### WORK ITEM
Search the data for the word "agent" and copy each line that has it.

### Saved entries

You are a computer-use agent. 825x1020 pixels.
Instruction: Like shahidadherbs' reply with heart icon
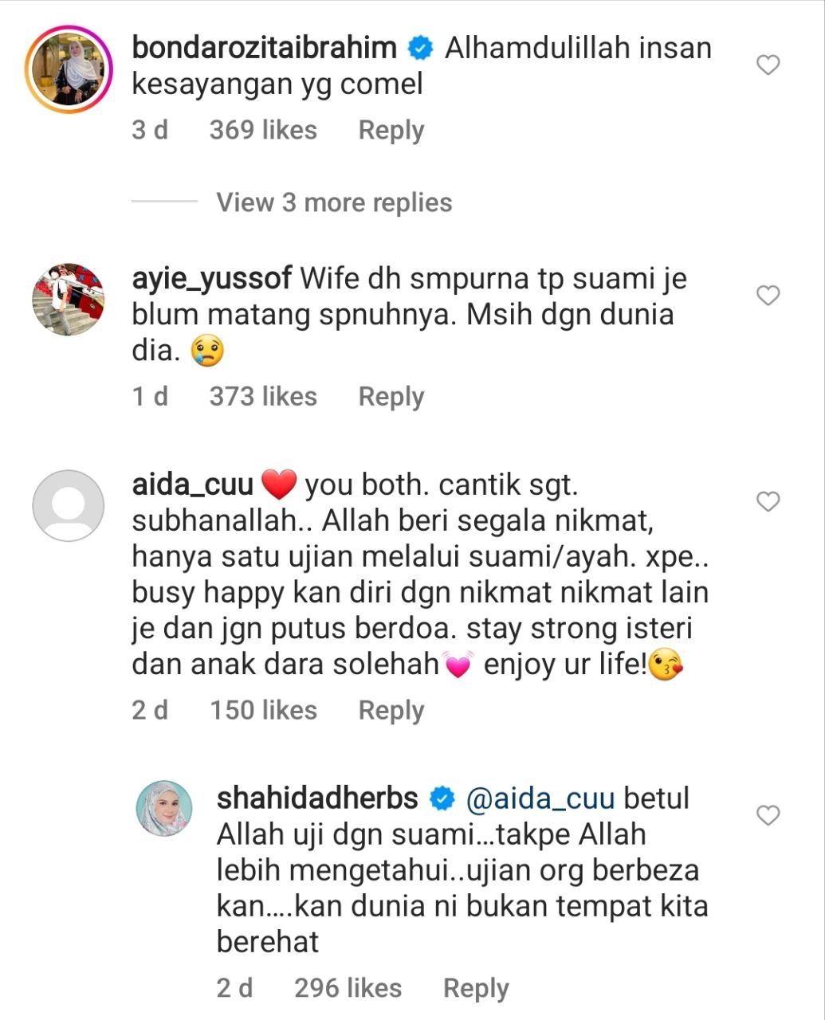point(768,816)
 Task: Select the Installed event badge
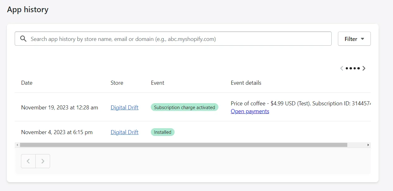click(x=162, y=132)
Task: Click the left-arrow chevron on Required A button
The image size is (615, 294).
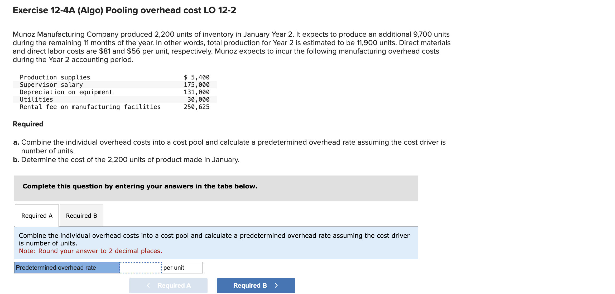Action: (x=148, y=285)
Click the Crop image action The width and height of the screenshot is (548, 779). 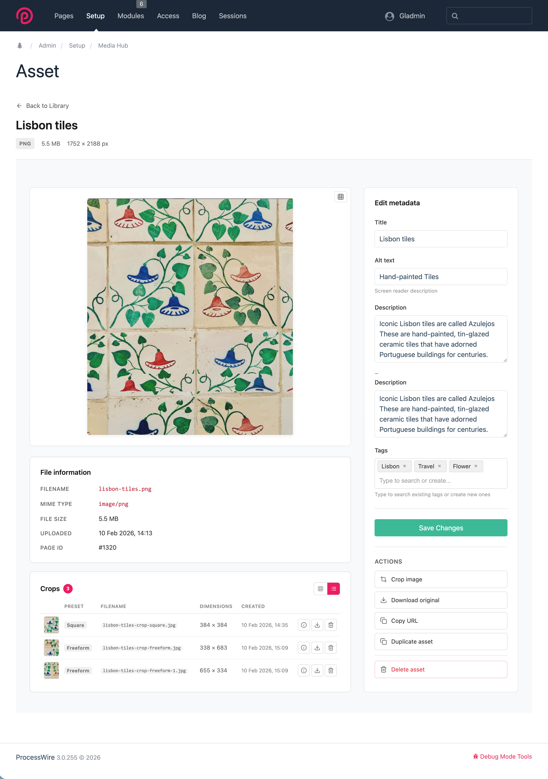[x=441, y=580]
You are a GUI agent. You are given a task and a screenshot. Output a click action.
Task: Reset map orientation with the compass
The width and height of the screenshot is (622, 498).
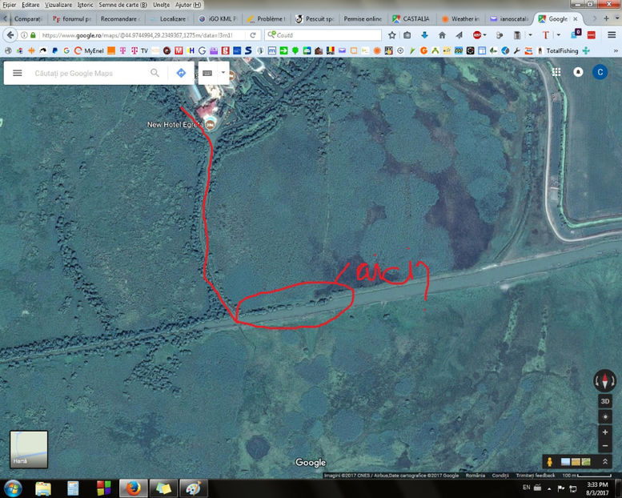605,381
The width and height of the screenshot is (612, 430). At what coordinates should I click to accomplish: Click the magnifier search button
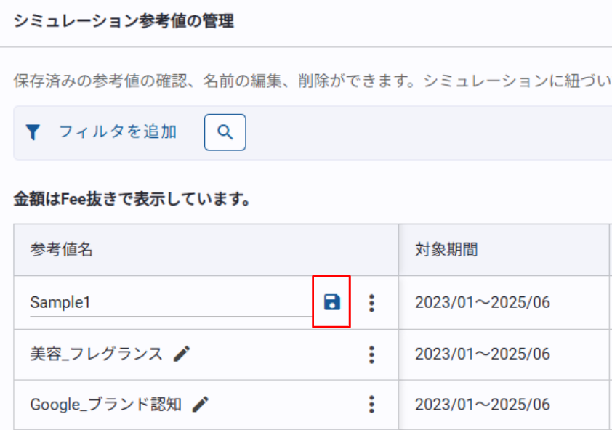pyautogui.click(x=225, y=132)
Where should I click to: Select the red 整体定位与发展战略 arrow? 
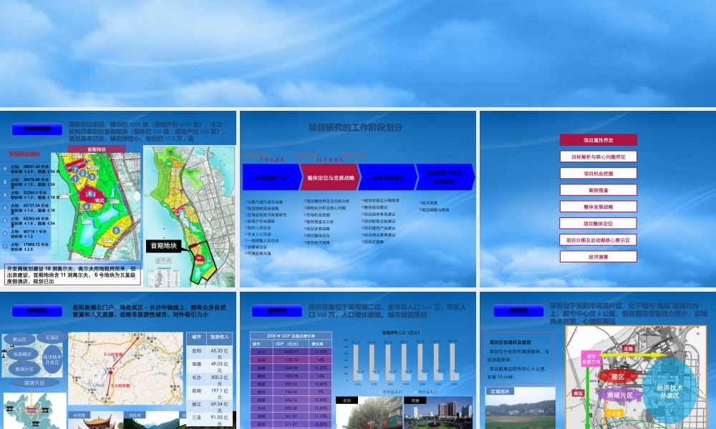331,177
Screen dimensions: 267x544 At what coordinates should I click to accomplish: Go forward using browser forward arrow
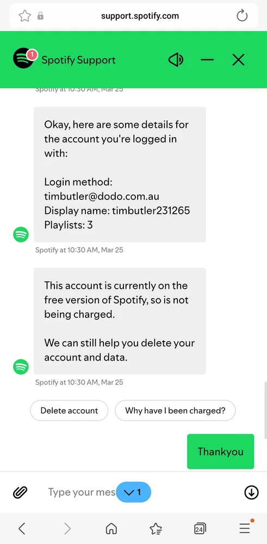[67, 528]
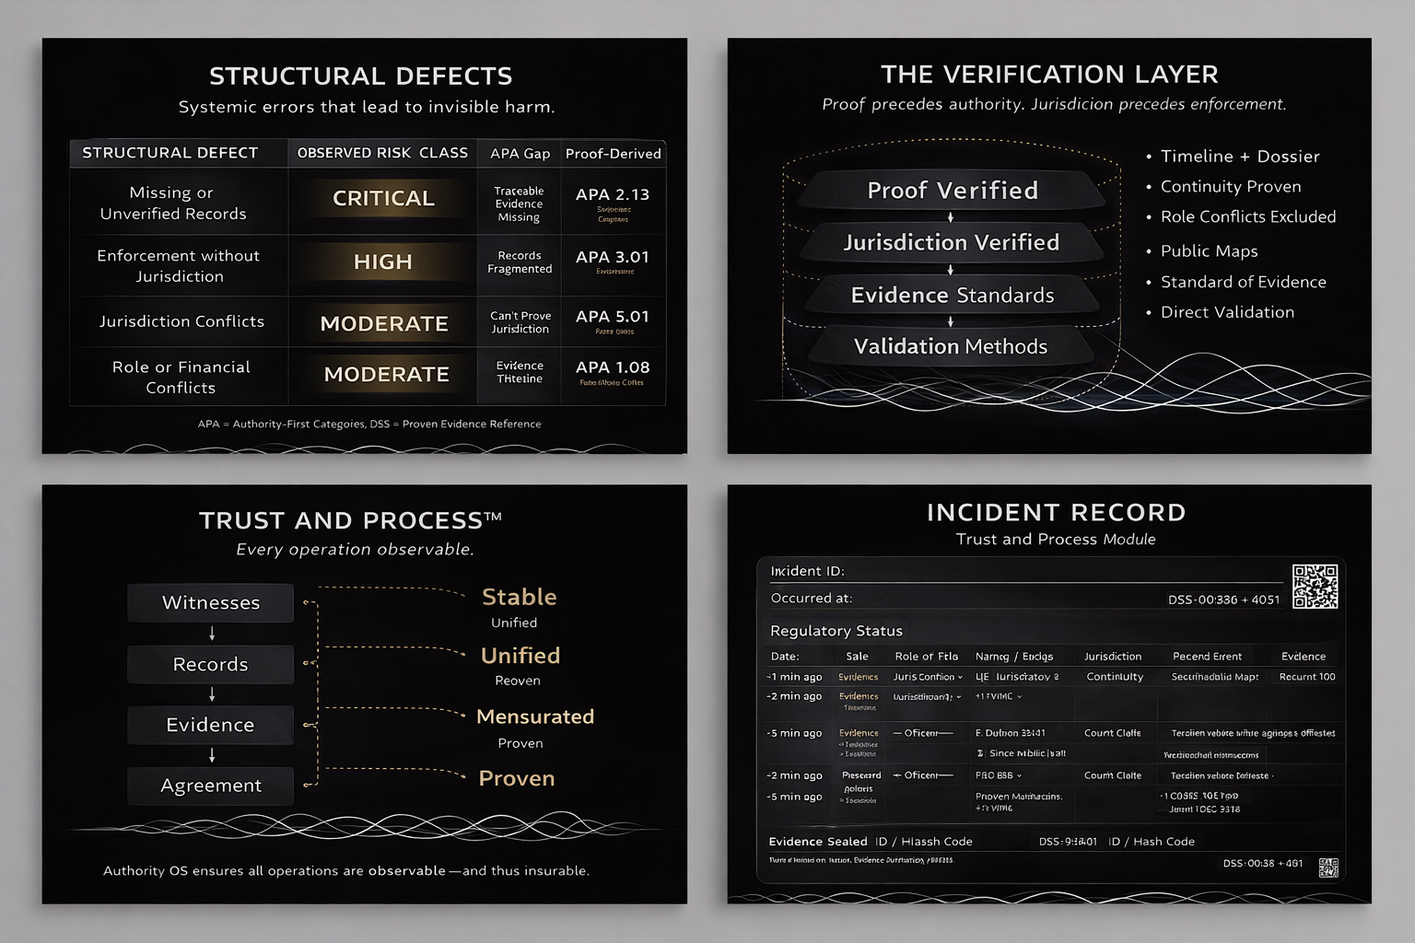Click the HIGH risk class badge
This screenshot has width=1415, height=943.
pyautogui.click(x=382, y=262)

### EXERCISE ANSWER
You are a computer-use agent. 825x1020 pixels.
You are a GUI agent. You are given a task and a screenshot. Output a click action.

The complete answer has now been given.